─── TEXTO DE LECTURA ───
Después supe, me contaron o leí historias casi imposibles de creer. De las semanas antes de la captura, de las cartas que envió a su hermana fuera de Chile, de cómo hizo un viaje a Italia  que, muchos años después, nos enteraríamos que en realidad fue a Rusia, en plena Guerra Fría. O que el día del golpe, cuando los bombazos aún resonaban en La Moneda, ella mantuvo su puesto en  Tomás Moro, en la casa de Salvador Allende, a pesar del miedo, a pesar de todo.

En esos días, algo se quebró en mí.

Tuve que empezar a escribir por necesidad. Cuando el día se iba y el silencio era absoluto, tomaba el lápiz y escribía. No porque quisiera, sino porque parecía ser la única manera de mantener la cordura.

Le escribía a ella. Le escribí cientos de cartas donde imaginaba que se había salvado, que había escapado. Imaginaba un destino menos heroico, menos valiente, pero donde viviera. Me la imaginaba con arrugas, con el pelo gris. Imaginaba que la habían dejado envejecer, que no había encontrado su muerte a los 31 años. Me la imaginaba ya no como la protagonista de un cuento sobre mujeres valientes, sino como una abuela, mi abuela.

Muchas veces sentí rabia: de la injusticia, de la impunidad y de cómo muchos de sus “compañeros” se olvidaron de sus ideales, esos que les dieron un sentido a sus vidas, a la de ella. También sentí rabia con ella, por escoger —qué injusta suena esa palabra— aquella vida. Después la tuve conmigo por no comprenderla, por querer que su historia fuese otra.

El 8 de septiembre del 2013, cuando eran casi las tres de la mañana, le escribí: “¿Estoy siendo egoísta, abuela, al querer que la historia hubiese sido distinta? Siempre estarás lejos, no importa cuánto escriba, siempre serás una invención; los abrazos, el sonido de una risa que no existe”.

Ese mes, en ese año, fue un punto de quiebre. Escapé de Santiago y volví junto a mi madre. Necesité días enteros para poder entender lo que me estaba pasando. Sólo ahí, con su hija, lo comprendí: esa pena no se iría jamás. Sólo te acostumbras a vivir con ella, a llevarla contigo.

Hace un año, en la fecha de su detención, mi mamá decidió conmemorarla. Quiso que hubiera música, que la gente bailara, que por primera vez, cuando pensáramos en ella, fuera desde el cariño, desde la alegría. Me volví a enfrentar conmigo, con su recuerdo. Y comprendí, entonces, que  pese al horror, no había mejor venganza que decidir ser felices.
─── DATOS PARA REVISAR ───
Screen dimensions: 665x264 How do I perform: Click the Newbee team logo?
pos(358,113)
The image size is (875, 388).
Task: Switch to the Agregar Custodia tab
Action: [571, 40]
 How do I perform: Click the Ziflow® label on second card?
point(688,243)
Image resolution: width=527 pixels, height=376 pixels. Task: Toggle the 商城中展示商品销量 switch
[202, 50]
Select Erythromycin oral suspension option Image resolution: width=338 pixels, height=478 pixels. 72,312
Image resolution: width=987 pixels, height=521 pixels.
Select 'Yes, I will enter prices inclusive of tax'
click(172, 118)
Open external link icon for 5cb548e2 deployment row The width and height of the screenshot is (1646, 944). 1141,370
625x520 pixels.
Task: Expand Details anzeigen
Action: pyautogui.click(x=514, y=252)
───
» **ORDEN DE TRABAJO A**:
Reescribe el pasaje del relato que empieza con "Después supe, me" y sigue hasta "quebró en mí.", sustituyendo "Italia" por "Francia".
» **ORDEN DE TRABAJO B**:
Según el relato, ¿en qué fecha se escribió la carta a la abuela cuando eran casi las tres de la mañana?

» **RESPUESTA DEL EJERCICIO A**:
Después supe, me contaron o leí historias casi imposibles de creer. De las semanas antes de la captura, de las cartas que envió a su hermana fuera de Chile, de cómo hizo un viaje a Francia  que, muchos años después, nos enteraríamos que en realidad fue a Rusia, en plena Guerra Fría. O que el día del golpe, cuando los bombazos aún resonaban en La Moneda, ella mantuvo su puesto en  Tomás Moro, en la casa de Salvador Allende, a pesar del miedo, a pesar de todo.

En esos días, algo se quebró en mí.

» **RESPUESTA DEL EJERCICIO B**:
El 8 de septiembre del 2013.